Olbia 4 febbraio 2026 – Il 2025 si chiude con una flessione del traffico passeggeri nel porto di Olbia, compensata però da una crescita complessiva delle merci e da un forte aumento delle crociere. È questo il quadro che emerge dal bilancio annuale dei traffici dell’Autorità di sistema portuale del Mare di Sardegna, sostanzialmente allineato all’andamento dell’ultimo triennio.
Nel dettaglio, lo scalo di Olbia registra nel cabotaggio nazionale un calo del 4,5 per cento rispetto al 2024, pari a circa 165mila passeggeri in meno. Una diminuzione che incide sul dato complessivo regionale e che si accompagna al segno meno anche di Golfo Aranci, con una flessione del 6,8 per cento e circa 35mila passeggeri in meno. Il calo viene in parte bilanciato dagli incrementi di Cagliari (+5 per cento, oltre 13mila passeggeri), Porto Torres (+4 per cento, più di 44mila unità) e Arbatax (+13 per cento, circa 3.400 passeggeri in più).
Diverso il quadro sul fronte crocieristico. Olbia segna un quasi raddoppio dei passeggeri, con un aumento del 95 per cento che porta il totale oltre le 185mila unità, rispetto alle quasi 95mila del 2024. A livello regionale, il traffico crociere si attesta su circa 650mila passeggeri in transito, con una flessione complessiva del 5,3 per cento.
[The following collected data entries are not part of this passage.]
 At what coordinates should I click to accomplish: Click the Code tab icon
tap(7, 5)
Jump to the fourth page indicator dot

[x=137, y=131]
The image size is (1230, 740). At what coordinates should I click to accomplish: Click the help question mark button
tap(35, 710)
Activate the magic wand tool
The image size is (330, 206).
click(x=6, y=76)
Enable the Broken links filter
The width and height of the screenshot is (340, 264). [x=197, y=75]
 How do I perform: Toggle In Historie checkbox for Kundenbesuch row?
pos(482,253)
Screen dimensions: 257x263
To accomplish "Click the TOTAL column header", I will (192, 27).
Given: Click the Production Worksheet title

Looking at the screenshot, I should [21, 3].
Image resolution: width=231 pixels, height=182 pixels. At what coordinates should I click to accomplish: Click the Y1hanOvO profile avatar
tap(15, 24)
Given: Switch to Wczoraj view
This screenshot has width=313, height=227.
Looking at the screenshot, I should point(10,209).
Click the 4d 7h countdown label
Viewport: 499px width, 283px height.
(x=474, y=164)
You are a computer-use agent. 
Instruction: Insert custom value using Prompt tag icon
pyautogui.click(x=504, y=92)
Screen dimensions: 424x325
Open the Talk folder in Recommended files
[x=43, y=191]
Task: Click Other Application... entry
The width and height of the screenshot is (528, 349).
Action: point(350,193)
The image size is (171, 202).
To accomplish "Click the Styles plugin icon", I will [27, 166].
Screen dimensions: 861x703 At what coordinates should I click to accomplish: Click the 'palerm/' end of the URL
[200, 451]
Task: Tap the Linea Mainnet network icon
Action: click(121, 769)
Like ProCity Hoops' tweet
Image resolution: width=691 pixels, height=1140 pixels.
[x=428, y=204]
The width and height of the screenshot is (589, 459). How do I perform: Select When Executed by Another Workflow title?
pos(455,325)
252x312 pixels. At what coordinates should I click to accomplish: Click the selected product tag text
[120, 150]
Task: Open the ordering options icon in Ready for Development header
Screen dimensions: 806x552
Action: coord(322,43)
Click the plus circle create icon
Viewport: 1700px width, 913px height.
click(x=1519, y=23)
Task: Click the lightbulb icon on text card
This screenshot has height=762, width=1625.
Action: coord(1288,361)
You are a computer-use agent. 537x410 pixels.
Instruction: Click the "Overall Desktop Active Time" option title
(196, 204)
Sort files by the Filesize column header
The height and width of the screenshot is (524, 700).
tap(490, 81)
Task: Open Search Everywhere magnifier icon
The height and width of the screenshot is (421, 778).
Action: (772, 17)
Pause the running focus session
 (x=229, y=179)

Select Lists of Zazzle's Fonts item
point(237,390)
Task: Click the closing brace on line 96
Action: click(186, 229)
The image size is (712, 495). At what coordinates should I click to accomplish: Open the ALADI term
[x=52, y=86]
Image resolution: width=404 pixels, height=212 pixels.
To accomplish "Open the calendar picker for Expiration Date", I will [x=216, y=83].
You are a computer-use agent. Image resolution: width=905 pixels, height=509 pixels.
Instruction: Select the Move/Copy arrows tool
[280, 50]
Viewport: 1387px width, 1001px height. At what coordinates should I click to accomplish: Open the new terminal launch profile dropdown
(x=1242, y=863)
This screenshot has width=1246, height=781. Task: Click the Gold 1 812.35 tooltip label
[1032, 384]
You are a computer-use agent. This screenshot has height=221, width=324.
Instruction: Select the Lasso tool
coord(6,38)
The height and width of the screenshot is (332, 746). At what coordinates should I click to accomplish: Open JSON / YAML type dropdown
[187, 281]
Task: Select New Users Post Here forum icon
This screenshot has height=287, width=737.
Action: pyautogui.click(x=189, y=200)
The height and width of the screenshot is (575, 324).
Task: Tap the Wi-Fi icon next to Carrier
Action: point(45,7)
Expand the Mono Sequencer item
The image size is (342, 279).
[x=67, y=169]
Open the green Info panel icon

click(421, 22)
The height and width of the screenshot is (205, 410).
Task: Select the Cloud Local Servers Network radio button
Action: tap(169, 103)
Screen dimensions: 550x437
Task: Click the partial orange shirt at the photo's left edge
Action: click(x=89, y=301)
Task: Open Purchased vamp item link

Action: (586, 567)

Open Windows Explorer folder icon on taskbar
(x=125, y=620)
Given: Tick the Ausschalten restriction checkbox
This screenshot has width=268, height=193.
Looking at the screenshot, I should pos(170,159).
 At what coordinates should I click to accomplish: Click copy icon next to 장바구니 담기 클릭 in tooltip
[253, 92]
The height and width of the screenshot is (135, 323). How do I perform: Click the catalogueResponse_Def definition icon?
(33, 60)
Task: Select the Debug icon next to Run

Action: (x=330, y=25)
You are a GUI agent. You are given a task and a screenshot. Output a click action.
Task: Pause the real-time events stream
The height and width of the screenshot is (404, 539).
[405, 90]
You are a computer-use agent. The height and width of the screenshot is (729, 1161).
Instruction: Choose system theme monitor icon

A questi si aggiungono oltre 31mila crocieristi tra arrivi e partenze legati alle operazioni di home porting promosse da Costa e MSC su Olbia e Cagliari.
Positivo il bilancio delle merci. Il sistema portuale sardo supera i 42,9 milioni di tonnellate movimentate, con una crescita del 3 per cento su base annua. In calo dell’1,6 per cento le rinfuse liquide, che superano comunque i 24 milioni di tonnellate, mentre crescono del 14,1 per cento le rinfuse solide, per un totale di circa 4,3 milioni di tonnellate. In aumento anche la merce varia in colli, che supera i 14,6 milioni di tonnellate (+8 per cento). Spicca la ripresa del comparto dei contenitori nel porto di Cagliari, con 274.382 teus movimentati nel 2025, in crescita del 34 per cento rispetto all’anno precedente.
“Al netto della flessione sul versante passeggeri rispetto all’anno precedente, il consuntivo 2025, per il quale va evidenziata un’interessante crescita del volume di merci movimentate, può considerarsi sostanzialmente in linea rispetto alla media dell’andamento triennale – dichiara Domenico Bagalà, presidente dell’AdSP del Mare di Sardegna –. Senza entrare nel merito delle variabili di mercato che hanno inciso su questo bilancio annuale, è importante evidenziare come la compensazione del sistema portuale abbia comunque consentito un contenimento dello scostamento percentuale negativo, soprattutto per il traffico passeggeri e crociere, e limitato le perdite a livello regionale.
Un sistema portuale solido – prosegue Bagalà – che si conferma, ancora una volta, ai vertici della classifica nazionale per tonnellate di merci e primo, su dimensione mediterranea, per il volume di passeggeri su rotte superiori alle 20 miglia nautiche”.